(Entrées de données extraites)
====================

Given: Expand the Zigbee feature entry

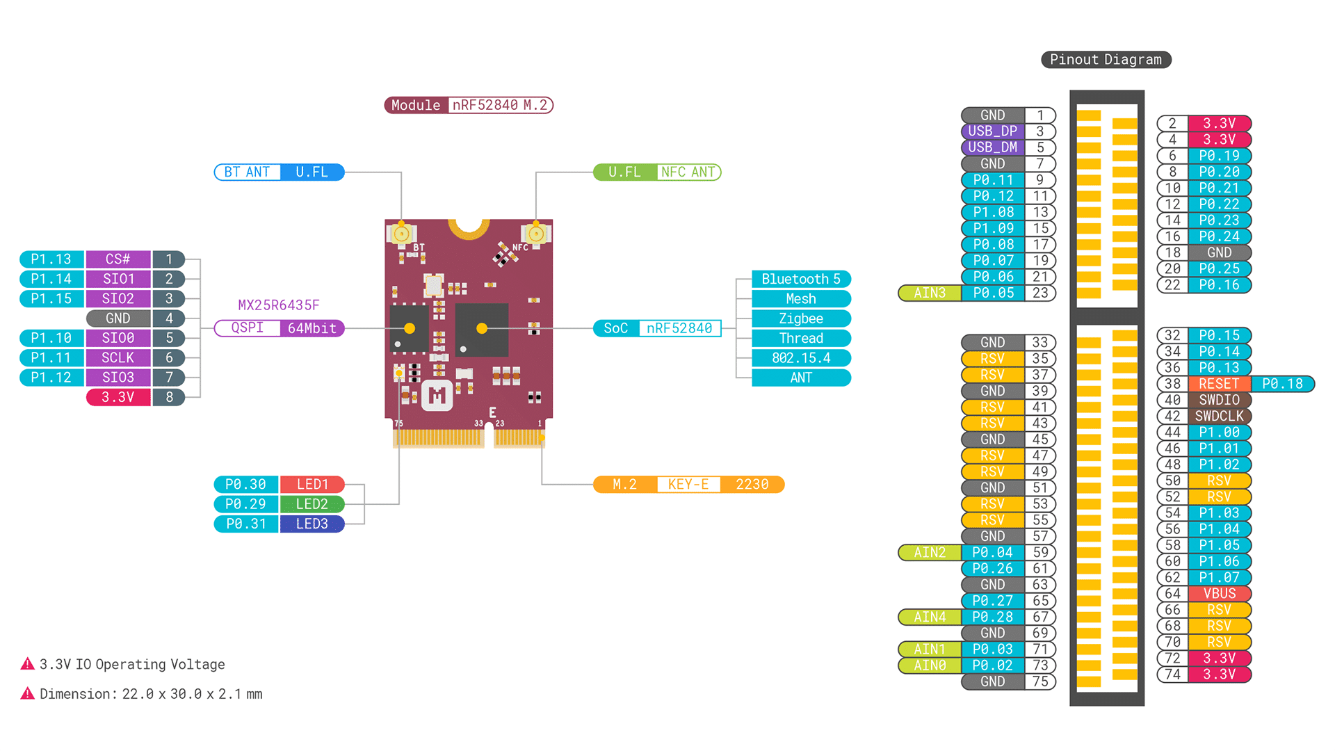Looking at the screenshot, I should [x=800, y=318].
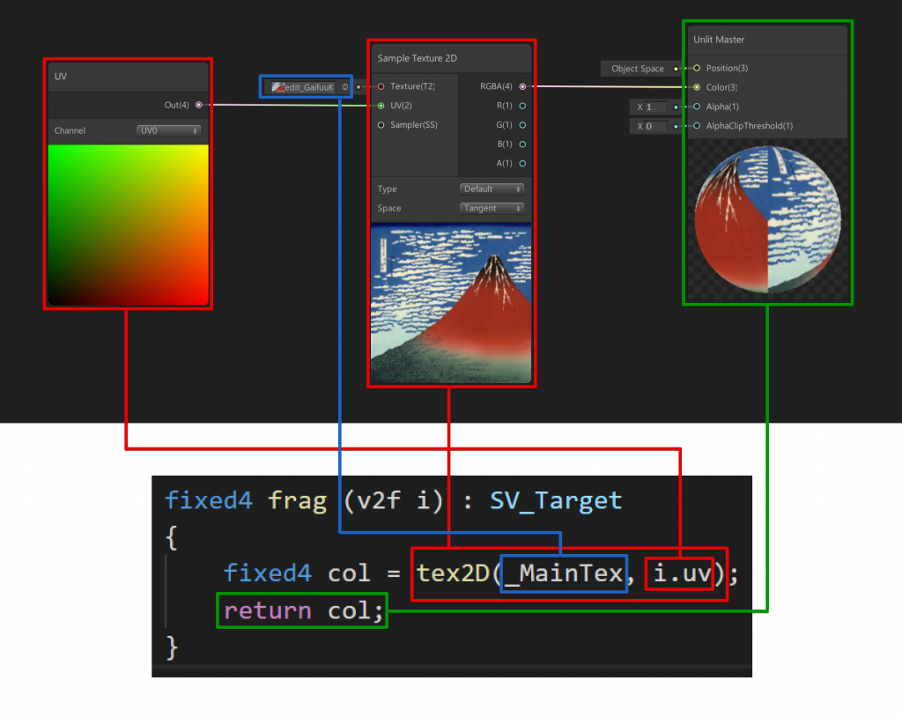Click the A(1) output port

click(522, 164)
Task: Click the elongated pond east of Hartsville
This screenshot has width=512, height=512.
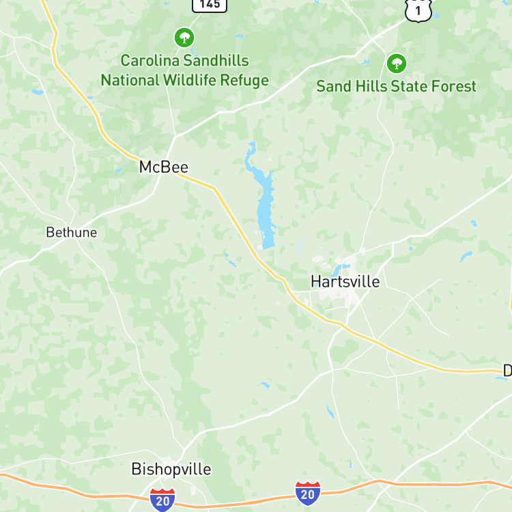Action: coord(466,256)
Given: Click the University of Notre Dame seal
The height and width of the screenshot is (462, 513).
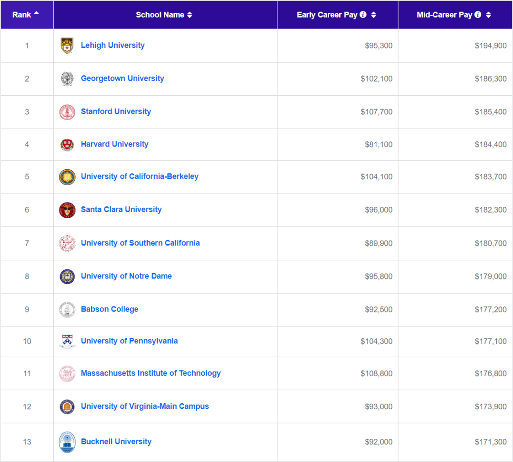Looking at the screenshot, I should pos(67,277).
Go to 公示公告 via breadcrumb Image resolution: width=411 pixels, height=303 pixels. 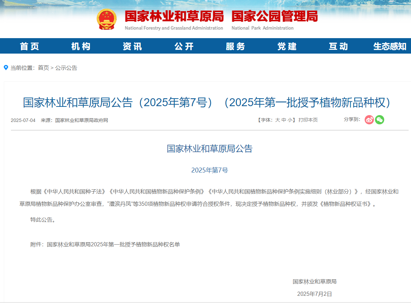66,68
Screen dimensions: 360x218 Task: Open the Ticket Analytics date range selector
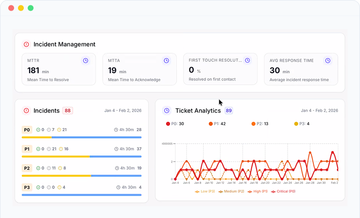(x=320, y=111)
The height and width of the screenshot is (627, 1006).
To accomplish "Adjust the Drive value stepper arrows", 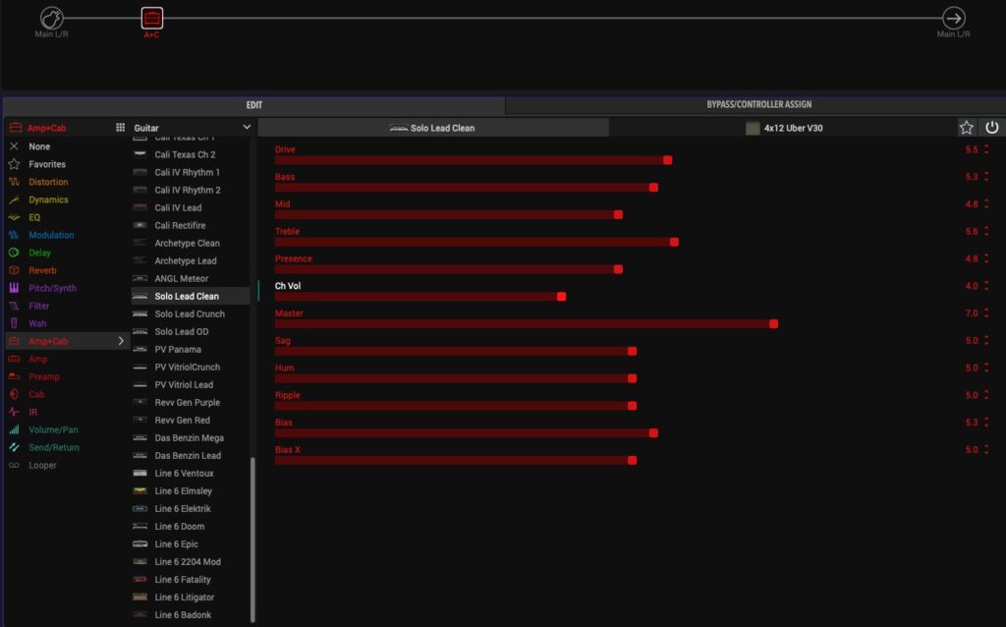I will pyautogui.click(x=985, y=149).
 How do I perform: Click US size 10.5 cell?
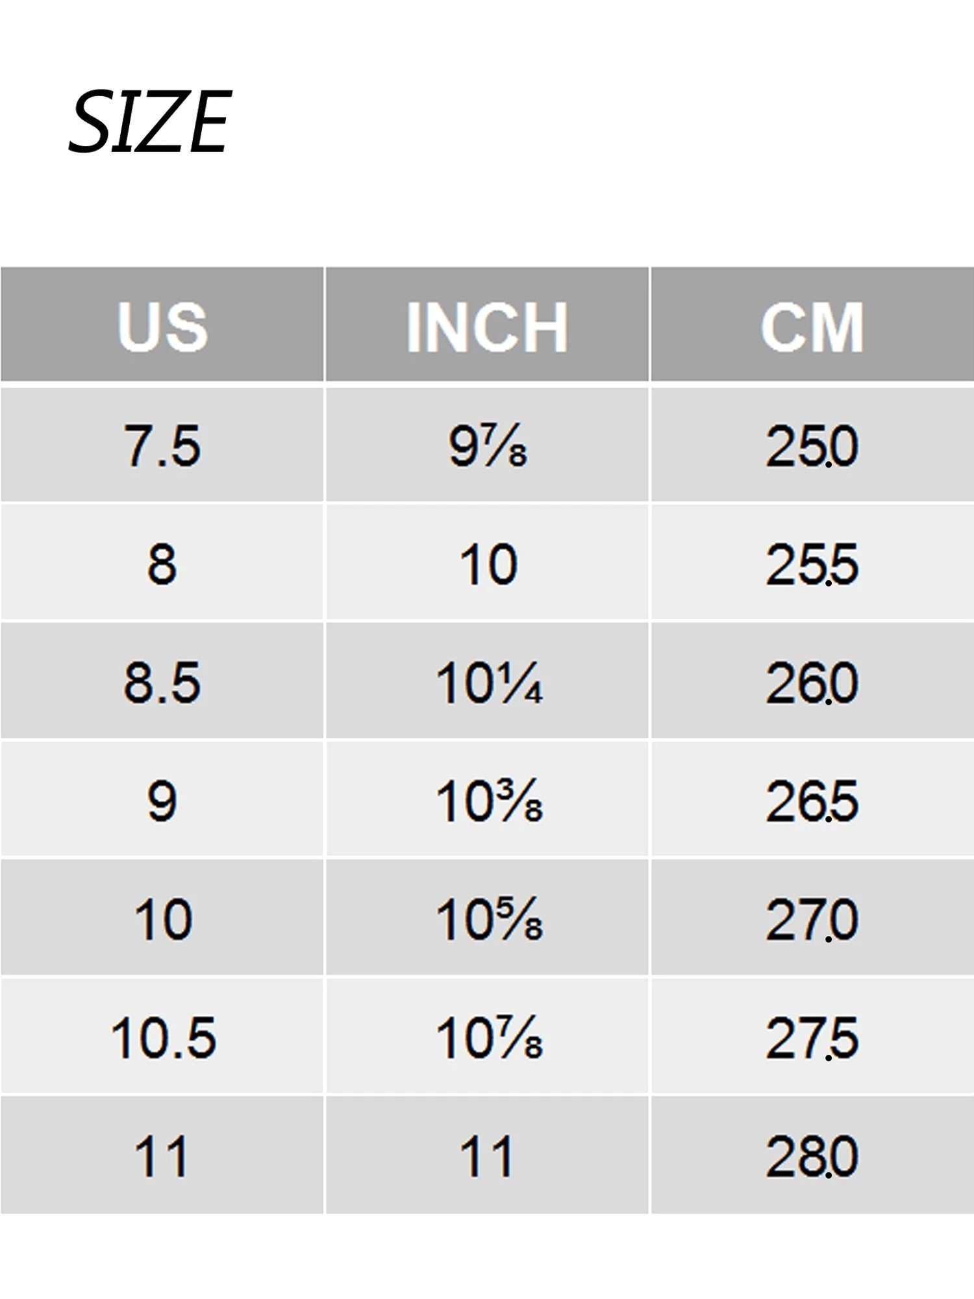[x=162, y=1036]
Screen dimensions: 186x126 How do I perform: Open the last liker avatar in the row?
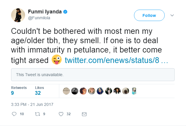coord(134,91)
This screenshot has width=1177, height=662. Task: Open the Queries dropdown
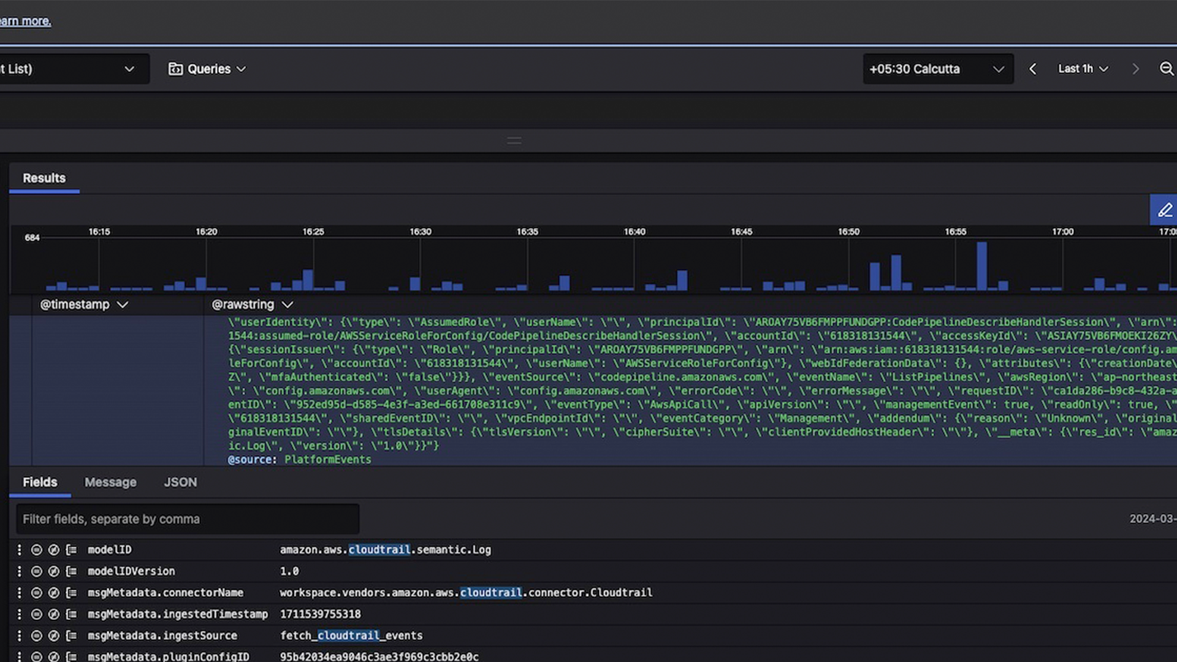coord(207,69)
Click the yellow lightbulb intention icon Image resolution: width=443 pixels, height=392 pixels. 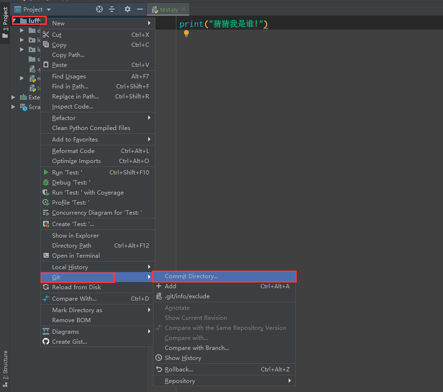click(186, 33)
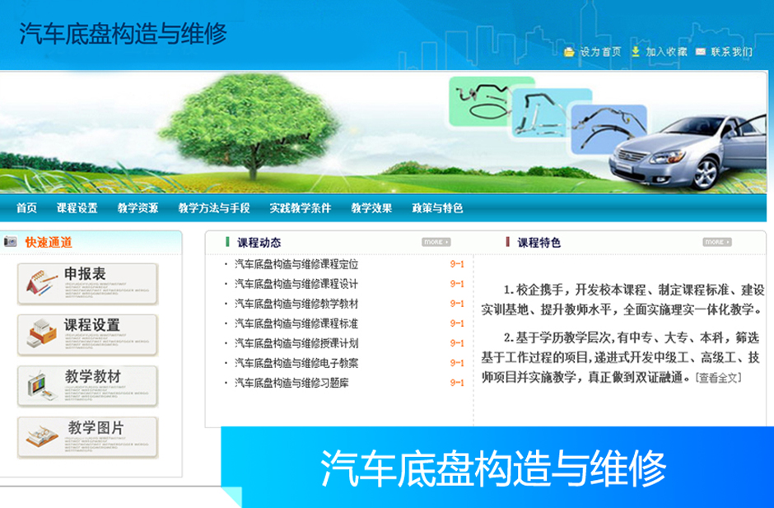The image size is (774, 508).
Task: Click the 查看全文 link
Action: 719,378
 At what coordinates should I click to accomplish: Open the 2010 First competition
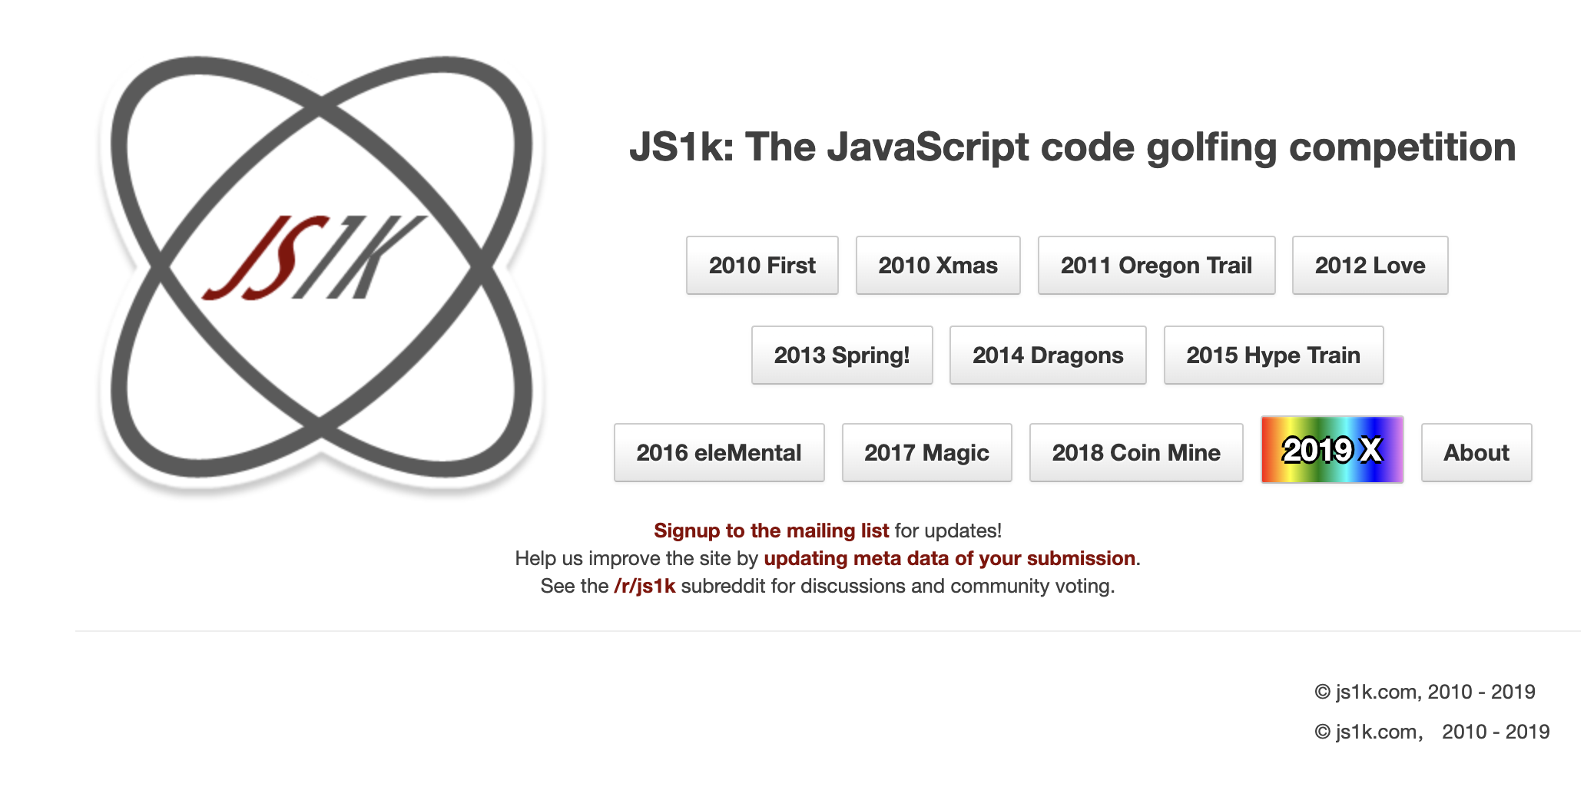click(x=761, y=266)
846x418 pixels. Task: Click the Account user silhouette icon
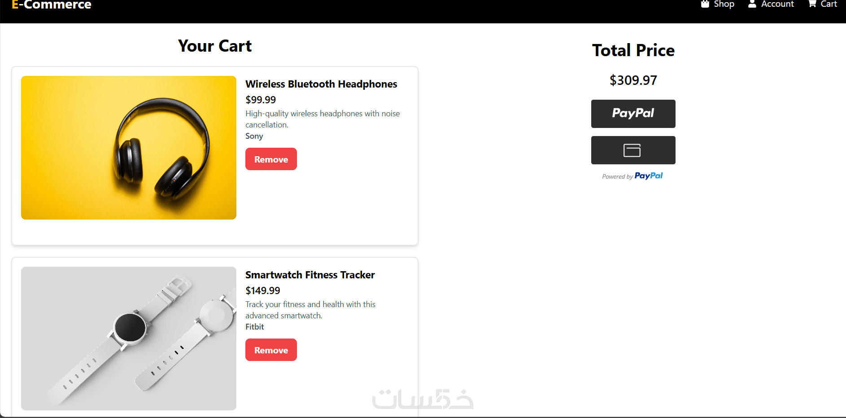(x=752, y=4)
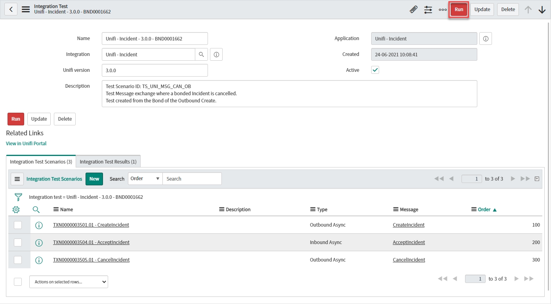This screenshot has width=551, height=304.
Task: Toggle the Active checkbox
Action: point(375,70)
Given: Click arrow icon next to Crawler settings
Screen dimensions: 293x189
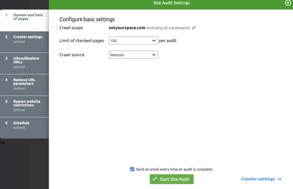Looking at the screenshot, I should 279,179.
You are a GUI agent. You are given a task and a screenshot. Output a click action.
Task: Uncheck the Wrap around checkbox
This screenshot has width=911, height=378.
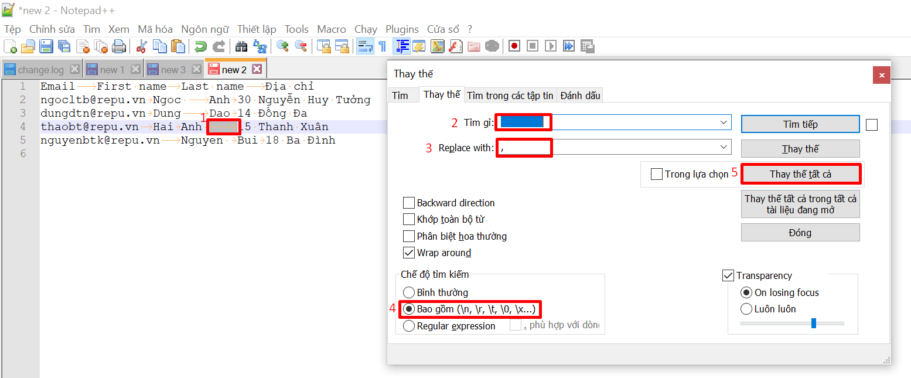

====================

Consignes de travail:
Convertissez en tableau Markdown les lignes allant de celle qui contient « You are a GUI » jusqu'à la fin des données extraites, les deux bornes comprises, sans les lignes vides ni les images. Nommez la première colonne « N° » pour le numéro de rang et la seconde « Ligne » pour le texte.

Résultat attendu:
| N° | Ligne |
|---|---|
| 1 | You are a GUI agent. You are given a task and a screenshot. Output a click action. |
| 2 | Task: Uncheck the Wrap around checkbox |
| 3 | This screenshot has width=911, height=378. |